Is Seesaw Protocol (SSW) a Scam? How to Avoid Cryptocurrency ‘Rug Pulls’

February 10th, 2022 at 7:41 pm UTC · 3 min read

Many new cryptocurrencies launch every month. After the huge successes of 2021, in which almost every coin broke through to reach new all-time highs, it is not a surprise that many people are rushing to create new projects. Unfortunately, not of all these creators have the best intentions. Some developers will take advantage of the lack of knowledge that some potential investors have about crypto and defraud them of their money. Thanks to the mostly decentralized nature of the crypto market there is often nothing that can be done to halt scams and scammers.

Many new projects are made and backed by anonymous creators, in the style of the pseudonymous Bitcoin (BTC) founder Satoshi Nakamoto. Seesaw Protocol (SSW) is one of these new cryptocurrencies, and its creators are yet to be named. Suffice it to say, after a series of recent high-profile crypto scams, this anonymity has been enough for some to label SSW a scam. There is some FUD (fear, uncertainty, and doubt) concerning Seesaw Protocol, but despite this, it is a far cry from a real crypto scam. Squid Game (SQUID) is possibly the biggest example of a recent scam or ‘rug pull’.

Is Seesaw Protocol (SSW) a Scam? How to Avoid Cryptocurrency ‘Rug Pulls’

What Is a Rug Pull?

As defined by one of the market-leading listings platforms, CoinMarketCap, a rug pull is a “malicious manoeuvre in the cryptocurrency industry where crypto developers abandon a project and run away with investors’ funds. Rug pulls usually happen in the decentralized finance (DeFi) ecosystem, especially on decentralized exchanges (DEXs), where malicious individuals create a token and list it on a DEX, then pair it with a leading cryptocurrency like Ethereum.” Once a significant enough amount of people have exchanged their ETH for the scam coin, the creators will then withdraw everything which drives the price of the coin to zero. The investors lose out and the creators make off with their money.

Is Seesaw Protocol (SSW) a Scam? How to Avoid Cryptocurrency ‘Rug Pulls’

Is Seesaw Protocol (SSW) a Scam?

Seesaw Protocol (SSW) is not a scam. Their comprehensive white paper is available to view here.

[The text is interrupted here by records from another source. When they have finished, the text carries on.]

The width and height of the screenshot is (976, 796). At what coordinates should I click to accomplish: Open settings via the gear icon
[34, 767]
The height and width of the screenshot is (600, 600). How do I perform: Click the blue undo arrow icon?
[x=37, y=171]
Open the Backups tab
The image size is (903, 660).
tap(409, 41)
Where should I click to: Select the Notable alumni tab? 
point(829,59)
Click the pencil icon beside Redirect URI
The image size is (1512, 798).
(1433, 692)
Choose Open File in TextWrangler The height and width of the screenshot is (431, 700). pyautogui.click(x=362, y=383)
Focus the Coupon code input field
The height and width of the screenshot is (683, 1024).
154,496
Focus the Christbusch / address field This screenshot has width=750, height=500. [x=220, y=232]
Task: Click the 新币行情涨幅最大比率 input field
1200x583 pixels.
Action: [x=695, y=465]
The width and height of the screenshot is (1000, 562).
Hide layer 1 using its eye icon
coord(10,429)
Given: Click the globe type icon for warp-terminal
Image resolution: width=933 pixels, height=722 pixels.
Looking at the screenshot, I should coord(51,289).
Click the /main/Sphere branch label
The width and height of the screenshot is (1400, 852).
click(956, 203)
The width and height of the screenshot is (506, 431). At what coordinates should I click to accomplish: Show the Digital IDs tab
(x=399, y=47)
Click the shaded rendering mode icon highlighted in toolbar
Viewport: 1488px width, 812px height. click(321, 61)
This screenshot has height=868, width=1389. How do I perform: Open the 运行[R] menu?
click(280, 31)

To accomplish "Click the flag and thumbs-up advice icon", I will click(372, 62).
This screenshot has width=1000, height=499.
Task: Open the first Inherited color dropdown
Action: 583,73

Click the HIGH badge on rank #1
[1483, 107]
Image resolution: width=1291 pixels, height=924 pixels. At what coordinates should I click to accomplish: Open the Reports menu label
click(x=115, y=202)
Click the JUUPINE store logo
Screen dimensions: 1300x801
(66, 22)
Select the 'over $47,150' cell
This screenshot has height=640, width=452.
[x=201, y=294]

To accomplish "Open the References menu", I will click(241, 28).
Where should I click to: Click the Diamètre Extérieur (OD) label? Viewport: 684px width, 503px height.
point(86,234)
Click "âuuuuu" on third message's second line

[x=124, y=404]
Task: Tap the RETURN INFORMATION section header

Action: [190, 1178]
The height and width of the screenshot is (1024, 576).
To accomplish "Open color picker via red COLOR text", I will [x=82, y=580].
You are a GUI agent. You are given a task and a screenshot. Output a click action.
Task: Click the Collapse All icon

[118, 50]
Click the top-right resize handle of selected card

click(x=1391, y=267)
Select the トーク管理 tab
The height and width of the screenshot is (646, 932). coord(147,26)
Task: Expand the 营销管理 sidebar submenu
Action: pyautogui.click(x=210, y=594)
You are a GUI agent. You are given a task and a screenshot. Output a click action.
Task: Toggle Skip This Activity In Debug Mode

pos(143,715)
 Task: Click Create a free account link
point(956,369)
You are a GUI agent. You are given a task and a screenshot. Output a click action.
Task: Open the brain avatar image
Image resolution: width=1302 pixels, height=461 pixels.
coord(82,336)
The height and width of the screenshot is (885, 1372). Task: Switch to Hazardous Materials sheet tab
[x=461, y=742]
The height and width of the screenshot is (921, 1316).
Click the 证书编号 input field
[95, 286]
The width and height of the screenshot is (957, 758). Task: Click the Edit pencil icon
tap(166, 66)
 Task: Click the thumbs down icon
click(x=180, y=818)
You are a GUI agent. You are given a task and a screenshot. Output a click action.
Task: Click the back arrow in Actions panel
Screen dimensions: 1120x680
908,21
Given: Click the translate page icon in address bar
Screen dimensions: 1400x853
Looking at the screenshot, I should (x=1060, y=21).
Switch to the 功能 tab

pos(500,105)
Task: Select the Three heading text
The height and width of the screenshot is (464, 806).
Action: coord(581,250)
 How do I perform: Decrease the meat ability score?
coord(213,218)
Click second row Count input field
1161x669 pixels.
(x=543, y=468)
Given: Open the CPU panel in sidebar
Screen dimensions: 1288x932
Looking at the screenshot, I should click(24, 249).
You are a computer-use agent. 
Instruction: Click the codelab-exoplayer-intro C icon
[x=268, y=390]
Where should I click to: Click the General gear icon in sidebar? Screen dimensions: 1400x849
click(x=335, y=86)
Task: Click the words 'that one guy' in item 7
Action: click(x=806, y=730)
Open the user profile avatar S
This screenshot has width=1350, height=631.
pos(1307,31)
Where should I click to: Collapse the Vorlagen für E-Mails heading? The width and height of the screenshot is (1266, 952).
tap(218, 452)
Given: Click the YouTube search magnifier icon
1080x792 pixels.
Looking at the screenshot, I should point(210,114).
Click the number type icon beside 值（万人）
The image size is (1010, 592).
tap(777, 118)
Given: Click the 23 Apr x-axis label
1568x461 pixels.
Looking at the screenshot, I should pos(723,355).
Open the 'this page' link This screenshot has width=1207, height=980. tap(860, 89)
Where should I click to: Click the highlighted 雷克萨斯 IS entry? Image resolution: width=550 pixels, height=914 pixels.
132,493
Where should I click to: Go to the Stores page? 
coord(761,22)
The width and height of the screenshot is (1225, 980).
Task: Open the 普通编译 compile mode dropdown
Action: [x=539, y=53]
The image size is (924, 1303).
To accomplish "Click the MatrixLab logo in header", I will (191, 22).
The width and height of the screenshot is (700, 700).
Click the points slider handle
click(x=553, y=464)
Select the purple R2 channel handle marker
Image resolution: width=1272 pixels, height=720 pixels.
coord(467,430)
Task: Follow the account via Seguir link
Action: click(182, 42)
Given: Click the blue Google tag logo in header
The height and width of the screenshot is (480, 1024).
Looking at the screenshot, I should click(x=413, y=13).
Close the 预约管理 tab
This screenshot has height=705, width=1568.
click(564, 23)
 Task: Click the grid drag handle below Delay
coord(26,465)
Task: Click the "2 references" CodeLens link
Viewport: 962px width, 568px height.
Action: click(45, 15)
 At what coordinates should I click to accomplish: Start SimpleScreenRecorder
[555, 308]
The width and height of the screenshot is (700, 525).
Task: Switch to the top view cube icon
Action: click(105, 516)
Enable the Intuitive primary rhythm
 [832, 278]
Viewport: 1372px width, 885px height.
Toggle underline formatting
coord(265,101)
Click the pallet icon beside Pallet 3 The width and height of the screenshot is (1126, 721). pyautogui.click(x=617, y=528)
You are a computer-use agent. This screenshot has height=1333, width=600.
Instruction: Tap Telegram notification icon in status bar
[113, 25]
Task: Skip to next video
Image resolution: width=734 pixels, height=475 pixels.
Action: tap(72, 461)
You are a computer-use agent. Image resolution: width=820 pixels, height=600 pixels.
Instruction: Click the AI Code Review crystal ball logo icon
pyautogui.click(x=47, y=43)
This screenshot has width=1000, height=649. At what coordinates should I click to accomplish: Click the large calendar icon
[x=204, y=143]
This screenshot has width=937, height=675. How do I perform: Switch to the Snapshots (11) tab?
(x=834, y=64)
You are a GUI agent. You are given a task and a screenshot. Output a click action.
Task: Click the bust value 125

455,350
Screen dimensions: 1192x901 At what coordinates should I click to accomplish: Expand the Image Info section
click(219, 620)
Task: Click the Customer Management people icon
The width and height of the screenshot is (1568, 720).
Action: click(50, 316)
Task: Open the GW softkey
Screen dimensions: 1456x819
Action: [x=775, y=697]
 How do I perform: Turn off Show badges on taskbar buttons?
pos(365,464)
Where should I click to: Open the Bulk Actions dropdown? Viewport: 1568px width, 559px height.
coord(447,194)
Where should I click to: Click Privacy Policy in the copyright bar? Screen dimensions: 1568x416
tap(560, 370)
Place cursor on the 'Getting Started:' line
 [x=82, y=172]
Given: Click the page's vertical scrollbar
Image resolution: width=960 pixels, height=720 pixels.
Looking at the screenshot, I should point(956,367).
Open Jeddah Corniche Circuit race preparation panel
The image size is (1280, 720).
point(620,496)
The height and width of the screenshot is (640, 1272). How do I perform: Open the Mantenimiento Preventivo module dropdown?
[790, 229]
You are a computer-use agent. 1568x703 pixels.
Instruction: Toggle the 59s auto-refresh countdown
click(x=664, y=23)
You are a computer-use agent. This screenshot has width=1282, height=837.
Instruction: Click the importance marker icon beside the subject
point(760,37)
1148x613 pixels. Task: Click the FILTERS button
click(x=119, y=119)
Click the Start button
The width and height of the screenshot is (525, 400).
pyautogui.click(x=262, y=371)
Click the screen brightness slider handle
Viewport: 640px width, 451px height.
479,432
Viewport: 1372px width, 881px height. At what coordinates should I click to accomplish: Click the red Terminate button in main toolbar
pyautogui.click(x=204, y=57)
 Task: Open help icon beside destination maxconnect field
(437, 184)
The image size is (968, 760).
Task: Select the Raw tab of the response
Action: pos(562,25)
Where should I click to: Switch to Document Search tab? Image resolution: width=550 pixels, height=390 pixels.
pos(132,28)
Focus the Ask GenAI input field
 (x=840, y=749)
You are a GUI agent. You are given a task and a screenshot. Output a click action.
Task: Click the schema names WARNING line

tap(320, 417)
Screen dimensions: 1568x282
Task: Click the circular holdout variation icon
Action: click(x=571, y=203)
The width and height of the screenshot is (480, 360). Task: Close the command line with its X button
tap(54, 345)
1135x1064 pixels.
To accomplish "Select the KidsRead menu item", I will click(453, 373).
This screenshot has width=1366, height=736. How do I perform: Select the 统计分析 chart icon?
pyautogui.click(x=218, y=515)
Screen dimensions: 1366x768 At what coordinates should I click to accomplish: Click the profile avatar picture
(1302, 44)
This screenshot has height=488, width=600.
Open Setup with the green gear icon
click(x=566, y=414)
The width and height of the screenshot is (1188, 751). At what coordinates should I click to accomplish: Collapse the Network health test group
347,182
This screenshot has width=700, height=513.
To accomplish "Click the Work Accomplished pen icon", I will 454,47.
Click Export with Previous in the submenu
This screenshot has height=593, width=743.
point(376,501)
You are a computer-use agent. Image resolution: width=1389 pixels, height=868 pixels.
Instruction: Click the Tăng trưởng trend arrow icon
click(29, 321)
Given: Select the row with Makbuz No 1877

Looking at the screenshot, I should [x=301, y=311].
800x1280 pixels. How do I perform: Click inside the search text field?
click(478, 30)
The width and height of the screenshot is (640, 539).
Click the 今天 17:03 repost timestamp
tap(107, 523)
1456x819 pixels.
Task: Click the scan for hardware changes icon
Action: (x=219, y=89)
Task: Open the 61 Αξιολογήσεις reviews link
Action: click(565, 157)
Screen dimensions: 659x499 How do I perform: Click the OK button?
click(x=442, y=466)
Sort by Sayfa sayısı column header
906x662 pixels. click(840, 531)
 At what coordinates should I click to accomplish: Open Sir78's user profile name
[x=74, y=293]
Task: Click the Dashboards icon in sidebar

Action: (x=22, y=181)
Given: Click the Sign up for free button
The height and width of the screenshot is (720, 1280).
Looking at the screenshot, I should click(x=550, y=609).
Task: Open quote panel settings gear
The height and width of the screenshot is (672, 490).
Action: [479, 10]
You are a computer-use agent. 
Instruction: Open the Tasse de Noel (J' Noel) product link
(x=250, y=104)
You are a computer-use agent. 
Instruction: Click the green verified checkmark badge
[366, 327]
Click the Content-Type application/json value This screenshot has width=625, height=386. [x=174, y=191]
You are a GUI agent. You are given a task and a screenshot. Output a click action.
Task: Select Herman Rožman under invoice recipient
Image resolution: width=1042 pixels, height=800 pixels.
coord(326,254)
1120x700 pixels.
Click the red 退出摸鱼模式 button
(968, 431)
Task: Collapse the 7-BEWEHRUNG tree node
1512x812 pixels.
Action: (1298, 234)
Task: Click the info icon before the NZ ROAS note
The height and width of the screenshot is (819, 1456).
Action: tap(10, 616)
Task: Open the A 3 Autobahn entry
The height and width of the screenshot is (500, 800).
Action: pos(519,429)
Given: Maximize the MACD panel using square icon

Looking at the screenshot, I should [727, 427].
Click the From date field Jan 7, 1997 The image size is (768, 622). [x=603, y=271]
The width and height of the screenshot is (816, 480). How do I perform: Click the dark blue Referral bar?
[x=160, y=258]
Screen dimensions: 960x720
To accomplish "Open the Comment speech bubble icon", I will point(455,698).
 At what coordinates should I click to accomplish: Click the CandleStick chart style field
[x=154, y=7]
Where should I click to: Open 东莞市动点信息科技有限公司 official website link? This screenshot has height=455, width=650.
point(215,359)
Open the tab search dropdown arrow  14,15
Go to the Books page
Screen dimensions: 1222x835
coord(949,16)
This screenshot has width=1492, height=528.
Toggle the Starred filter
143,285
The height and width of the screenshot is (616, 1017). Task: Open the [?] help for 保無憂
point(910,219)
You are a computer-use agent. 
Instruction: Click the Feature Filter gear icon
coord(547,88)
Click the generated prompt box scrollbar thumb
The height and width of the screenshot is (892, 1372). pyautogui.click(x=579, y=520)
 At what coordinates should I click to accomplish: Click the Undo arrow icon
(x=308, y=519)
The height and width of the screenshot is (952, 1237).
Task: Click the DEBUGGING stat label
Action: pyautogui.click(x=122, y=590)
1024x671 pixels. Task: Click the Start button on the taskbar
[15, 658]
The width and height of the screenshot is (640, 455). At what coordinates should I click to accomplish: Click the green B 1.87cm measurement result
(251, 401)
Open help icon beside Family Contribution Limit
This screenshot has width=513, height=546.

The presale itself has been underway for just over two weeks and has so far been an astounding success. This could raise eyebrows in itself but all the evidence points towards legitimacy. The price started at $0.005 and has increased by more than 500% to $0.031 at the time of writing.

How to Avoid a Rug Pull

There are several red flags and warning signs to look out for in a potential rug pull. They include:

  • Unknown or anonymous developers – On some occasions, it can appear inauthentic if the creators of a cryptocurrency are unknown. Investors may be sceptical of investing in a coin when they do not know who is behind it. However, the huge caveat here is Bitcoin (BTC). The biggest cryptocurrency in the world has a pseudonymous creator behind it. Seesaw Protocol’s (SSW) creators are following this approach and choosing to remain anonymous.
  • No liquidity – It is important to ascertain if a new cryptocurrency has liquidity locked. Without it, the creators can take off with investors’ money. Seesaw Protocol (SSW) uses a portion of the transaction fee attached to each purchase and sale to constantly add to its liquidity.
  • No independent audit – Most new cryptocurrencies consider it standard practice to be audited by an independent third party. Certik is one of the leading blockchain technology auditors, and precocious backers can check the progress of their chosen cryptocurrency on their site. SSW’s audit is in progress and can be found here.